- Problem statement:
In your copy of the entries, please include no pictures and return every word exactly.

┄┄┄┄┄┄┄┄┄┄┄┄┄┄┄┄┄┄┄┄

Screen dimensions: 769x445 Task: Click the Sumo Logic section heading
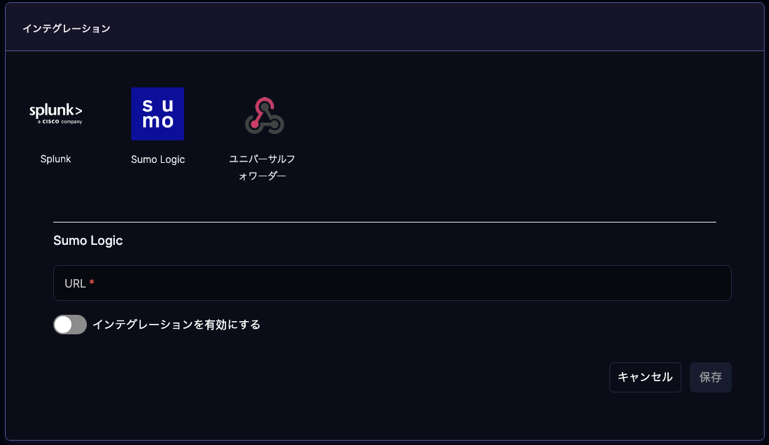(88, 240)
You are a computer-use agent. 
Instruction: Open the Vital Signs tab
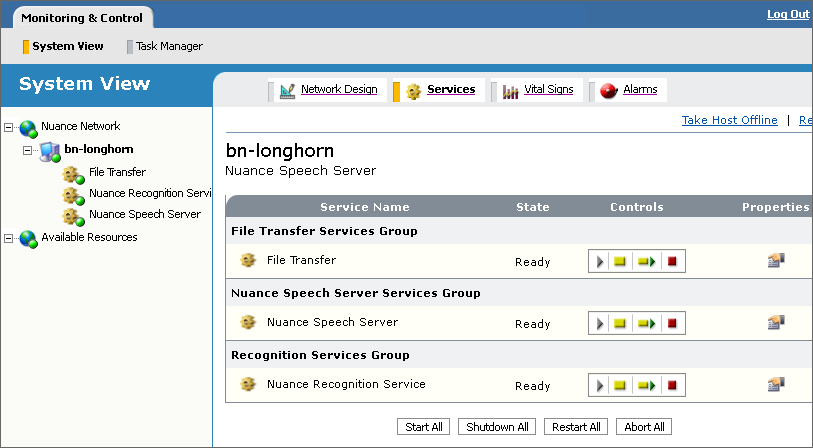pyautogui.click(x=548, y=90)
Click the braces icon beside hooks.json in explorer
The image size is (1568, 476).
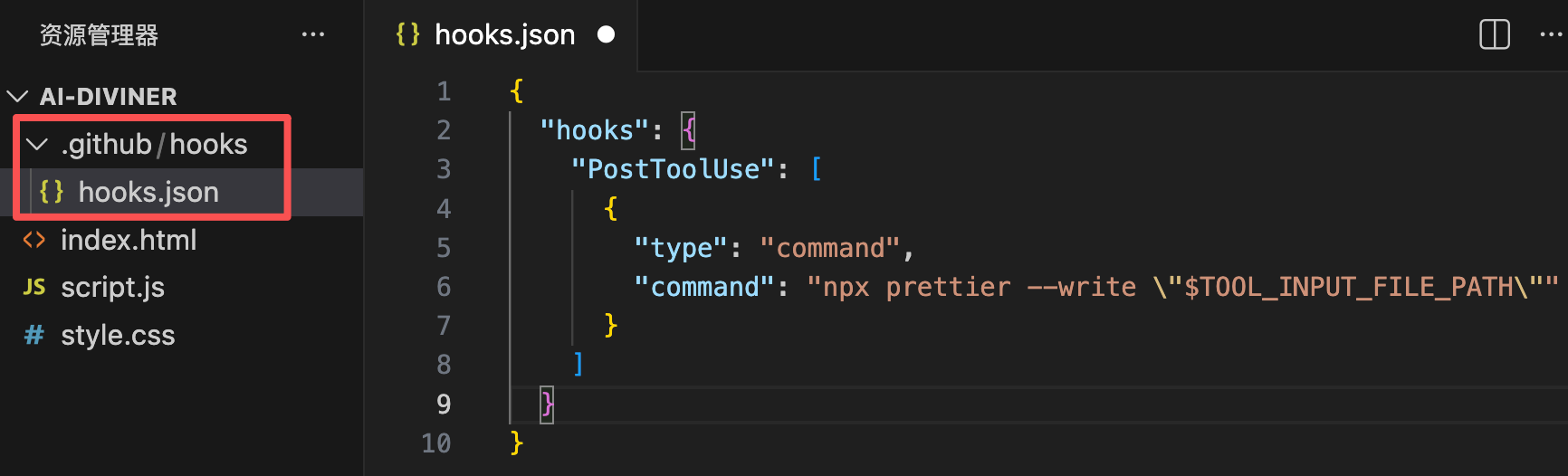point(52,192)
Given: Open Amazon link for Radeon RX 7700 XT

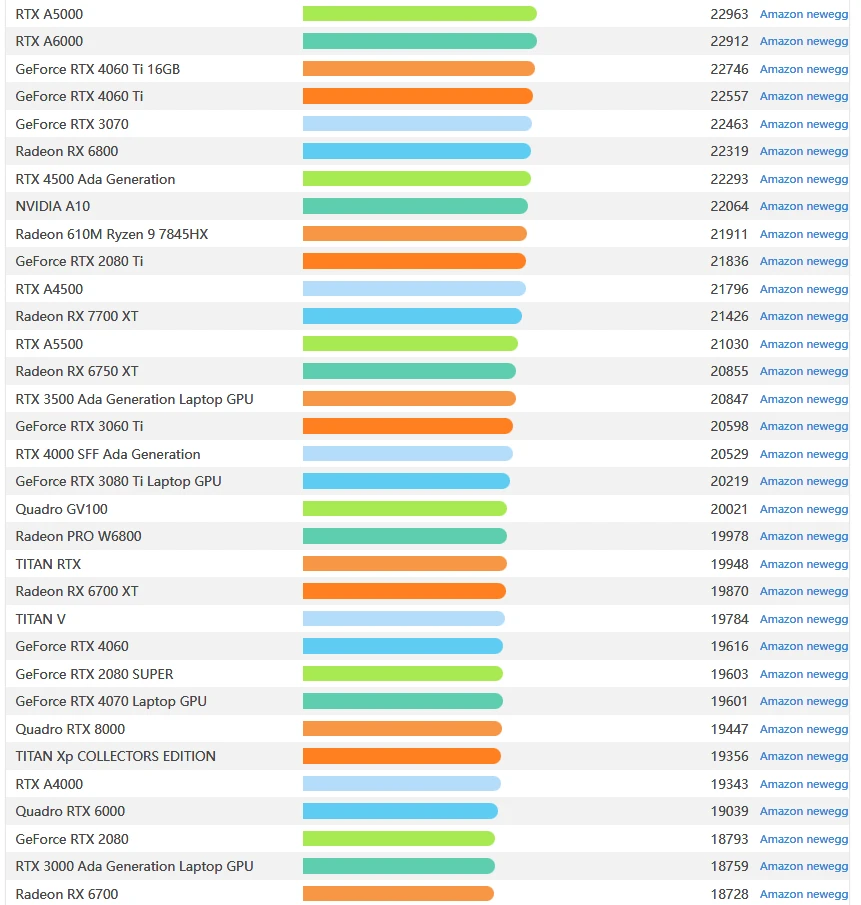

┄┄┄┄┄┄┄┄┄┄┄┄┄┄┄┄┄┄┄┄

- Solution for this problem:
Screen dimensions: 769x445 Task: Click the Sumo Logic section heading
(88, 240)
You are a computer-use agent. 
Instruction: Open the Vital Signs tab
pyautogui.click(x=548, y=90)
Click the braces icon beside hooks.json in explorer
The image size is (1568, 476).
point(52,192)
Given: Open Amazon link for Radeon RX 7700 XT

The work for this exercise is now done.